* [Your goal]:
Print the lines of the listing from the one containing "Given: Click the" through the end of the listing, inclusive, leaving the pictures out.
-- -- --
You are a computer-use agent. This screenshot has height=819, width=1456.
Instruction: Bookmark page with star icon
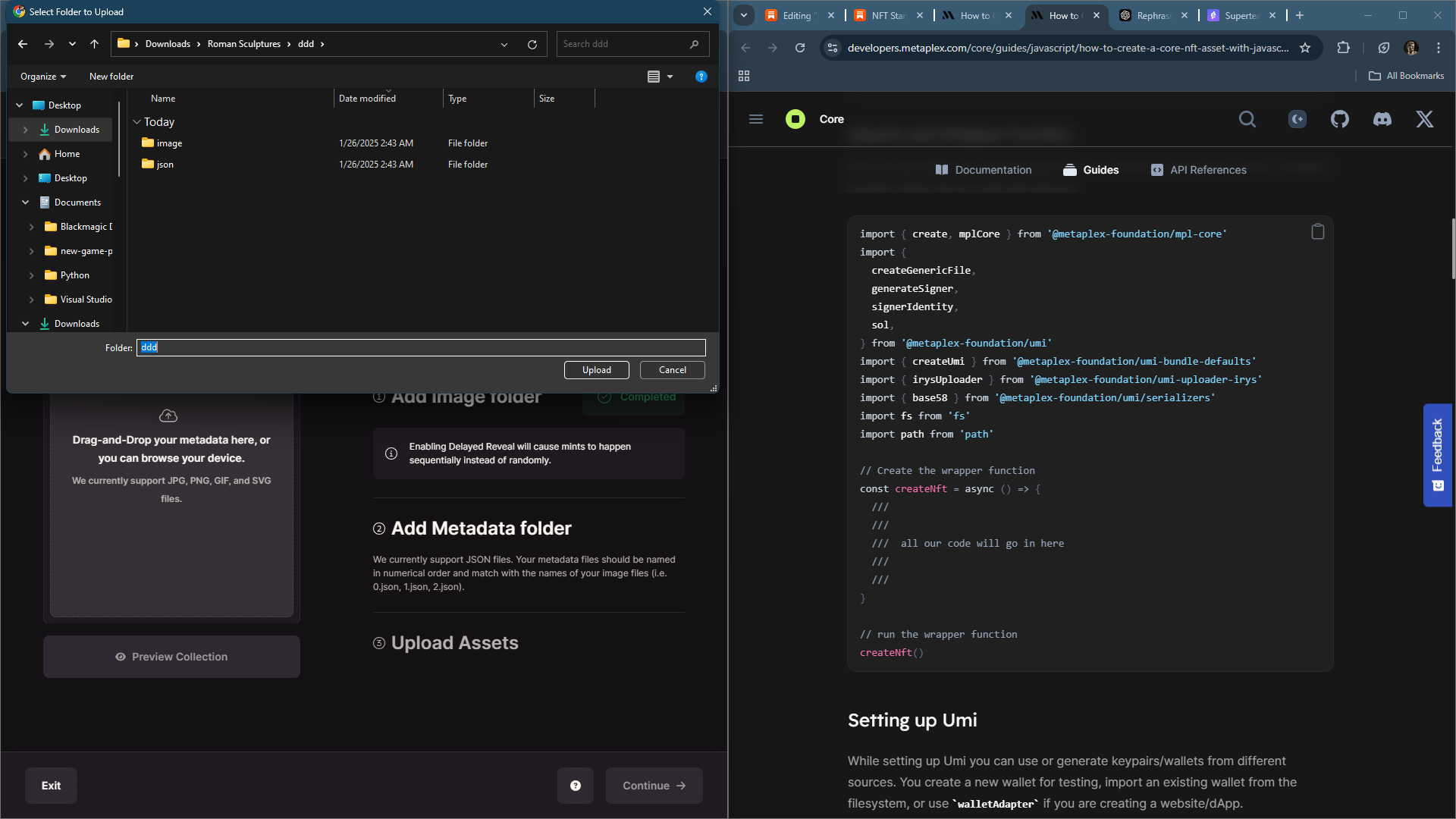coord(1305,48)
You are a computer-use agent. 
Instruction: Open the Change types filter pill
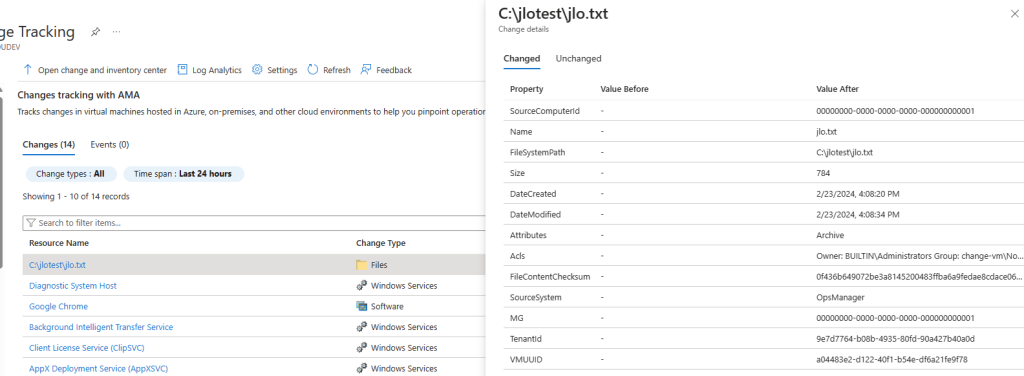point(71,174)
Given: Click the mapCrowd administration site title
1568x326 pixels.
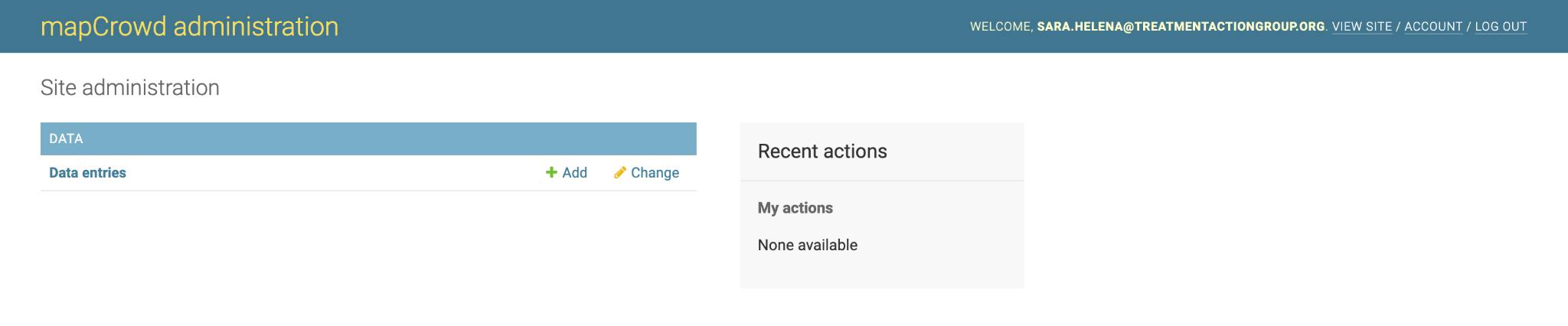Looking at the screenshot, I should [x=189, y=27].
-- -- --
* [Full output]:
Given: Click the mapCrowd administration site title
1568x326 pixels.
Looking at the screenshot, I should [x=189, y=27].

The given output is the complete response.